2.1质量控制系统蛋白质在内质网中的合成及转运主要受质量控制系统监测,包括多种滞留与退出信号及相关蛋白的调节,如今氨基酸序列RXR,被认为是内质网主要滞留信号,双酸性基序DE-x-DE(D为Asp,E为Glu,x为任何一种氨基酸)则是主要退出信号。每个亚基都可能包含数个内质网滞留与退出信号,其中滞留信号R—x—R可以与COPI包被膜泡相互作用,防止未聚集或者折叠错误亚基退出内质网或使其返回内质网,有研究表明亚基四聚化之后可以掩盖内质网滞留信号,内质网退出信号与转运小泡融合,从而促使HERG蛋白转运出内质网。然而当突变蛋白折叠错误的时候,其诱发内质网应激反应,促进折叠,不能正确折叠则通过泛素蛋白酶体途径降解,另一方面若突变蛋白能正确表达内质网退出信号,则同样能与COPⅡ包被膜泡结合而转运出内质网,此时降解与转运存在着竞争关系,当抑制了内质网相关蛋白降解途径后,转运出内质网蛋白可增多。
2.2 分子伴侣多肽链折叠过程中,分子伴侣识别并结合折叠中间产物的疏水端,防止其异常聚集,直到蛋白质折叠成正确或相对正确结构才与其分离。而突变蛋白因折叠错误,分子伴侣常表达增多且与其结合时间延长,促进其相对正确折叠,极终不能正确折叠则通过泛素蛋白酶等途径降解,从而降低突变蛋白对细胞的毒害作用,然而这些突变蛋白若能转运到细胞膜,部分可以发挥一定的代偿功能,从另一个角度来说,这可能也是HERG基因突变致蛋白转运异常极终致遗传性LQTS的一个机制,即部分分子伴侣在部分疾病的发生发展过程中又可能起着负性调控的作用。
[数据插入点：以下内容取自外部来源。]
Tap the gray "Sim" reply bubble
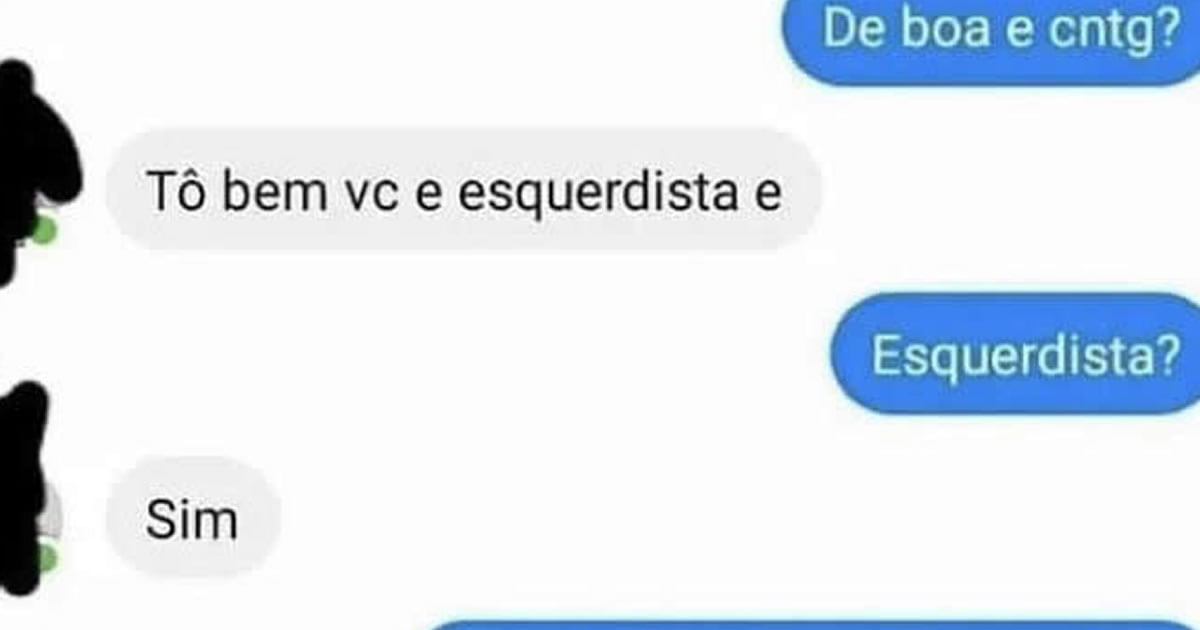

目前针对HERG基因突变,已明确的具有负性调控作用的分子伴侣为HSC70,其通过拮抗HSP70对HERG蛋白的泛素化抑制,从而促进突变蛋白的泛素化降解,且其对HERG C端胞内突变的结合较孔区明显,对C端突变的转运抑制作用亦较孔区突变明显。HSP70、HSP90为分子伴侣家族重要成员,尤其HSP90,其能促进折叠产物构象的形成,对野生HERG转运起到了决定性作用。
HEK293细胞系里HERG-G628S、G601S、R752W蛋白转运受抑制逐渐加重,突变蛋白与HSP70、HSP90结合亦逐渐增强,显示出了分子伴侣对不同突变位点和不同折叠状态多肽链结合及转运的不同影响。另有研究表明辅助分子伴侣FKBP38可促进HERG-F805C的蛋白转运。细胞内的一些调控蛋白,如14—3—3蛋白可以与C端SwTY结构元件结合,改变蛋白质构象使内质网滞留信号RXR结构元件被掩盖,COPI包被膜泡与之结合作用减弱,其介导的内质网滞留作用减低,促进转运,发挥类分子伴侣作用。此外,许多分子伴侣,如Calnexin、Calreticulin、Bip等在HERG突变蛋白转运障碍过程中的作用尚需进一步研究。